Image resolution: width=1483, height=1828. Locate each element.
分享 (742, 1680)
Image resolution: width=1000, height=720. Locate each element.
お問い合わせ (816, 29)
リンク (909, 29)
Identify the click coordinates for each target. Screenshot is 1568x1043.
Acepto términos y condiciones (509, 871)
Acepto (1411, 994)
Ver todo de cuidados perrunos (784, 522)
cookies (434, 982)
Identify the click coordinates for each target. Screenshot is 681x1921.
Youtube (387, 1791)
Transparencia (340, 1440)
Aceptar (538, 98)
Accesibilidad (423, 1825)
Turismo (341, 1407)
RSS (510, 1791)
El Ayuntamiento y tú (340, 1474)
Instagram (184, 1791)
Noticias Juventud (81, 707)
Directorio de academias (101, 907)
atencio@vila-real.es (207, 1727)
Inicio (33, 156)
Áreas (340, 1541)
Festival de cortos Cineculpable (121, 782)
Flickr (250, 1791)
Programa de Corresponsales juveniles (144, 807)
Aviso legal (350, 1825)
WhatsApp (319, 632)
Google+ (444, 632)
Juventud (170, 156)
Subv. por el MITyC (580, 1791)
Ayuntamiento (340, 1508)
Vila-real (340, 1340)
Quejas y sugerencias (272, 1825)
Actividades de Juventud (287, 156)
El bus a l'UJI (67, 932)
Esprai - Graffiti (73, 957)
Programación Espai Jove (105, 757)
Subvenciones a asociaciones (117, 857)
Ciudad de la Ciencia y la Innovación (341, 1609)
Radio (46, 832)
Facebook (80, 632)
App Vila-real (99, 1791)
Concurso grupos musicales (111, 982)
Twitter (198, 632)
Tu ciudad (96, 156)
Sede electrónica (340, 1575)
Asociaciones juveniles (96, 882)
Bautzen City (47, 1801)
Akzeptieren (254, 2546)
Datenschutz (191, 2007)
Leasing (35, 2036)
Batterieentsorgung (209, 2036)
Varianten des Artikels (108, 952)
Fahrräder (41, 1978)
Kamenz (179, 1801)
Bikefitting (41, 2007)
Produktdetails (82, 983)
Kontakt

■ ■ ■

◆ What you should do
Reproduce every line of the data above as a numbered list, omitting any blank lines.

◆ Worked solution
1. Image resolution: width=1483, height=1828. Locate each element.
2. 分享 (742, 1680)
3. Image resolution: width=1000, height=720. Locate each element.
4. お問い合わせ (816, 29)
5. リンク (909, 29)
6. Identify the click coordinates for each target. Screenshot is 1568x1043.
7. Acepto términos y condiciones (509, 871)
8. Acepto (1411, 994)
9. Ver todo de cuidados perrunos (784, 522)
10. cookies (434, 982)
11. Identify the click coordinates for each target. Screenshot is 681x1921.
12. Youtube (387, 1791)
13. Transparencia (340, 1440)
14. Aceptar (538, 98)
15. Accesibilidad (423, 1825)
16. Turismo (341, 1407)
17. RSS (510, 1791)
18. El Ayuntamiento y tú (340, 1474)
19. Instagram (184, 1791)
20. Noticias Juventud (81, 707)
21. Directorio de academias (101, 907)
22. atencio@vila-real.es (207, 1727)
23. Inicio (33, 156)
24. Áreas (340, 1541)
25. Festival de cortos Cineculpable (121, 782)
26. Flickr (250, 1791)
27. Programa de Corresponsales juveniles (144, 807)
28. Aviso legal (350, 1825)
29. WhatsApp (319, 632)
30. Google+ (444, 632)
31. Juventud (170, 156)
32. Subv. por el MITyC (580, 1791)
33. Ayuntamiento (340, 1508)
34. Vila-real (340, 1340)
35. Quejas y sugerencias (272, 1825)
36. Actividades de Juventud (287, 156)
37. El bus a l'UJI (67, 932)
38. Esprai - Graffiti (73, 957)
39. Programación Espai Jove (105, 757)
40. Subvenciones a asociaciones (117, 857)
41. Ciudad de la Ciencia y la Innovación (341, 1609)
42. Radio (46, 832)
43. Facebook (80, 632)
44. App Vila-real (99, 1791)
45. Concurso grupos musicales (111, 982)
46. Twitter (198, 632)
47. Tu ciudad (96, 156)
48. Sede electrónica (340, 1575)
49. Asociaciones juveniles (96, 882)
50. Bautzen City (47, 1801)
51. Akzeptieren (254, 2546)
52. Datenschutz (191, 2007)
53. Leasing (35, 2036)
54. Batterieentsorgung (209, 2036)
55. Varianten des Artikels (108, 952)
56. Fahrräder (41, 1978)
57. Kamenz (179, 1801)
58. Bikefitting (41, 2007)
59. Produktdetails (82, 983)
60. Kontakt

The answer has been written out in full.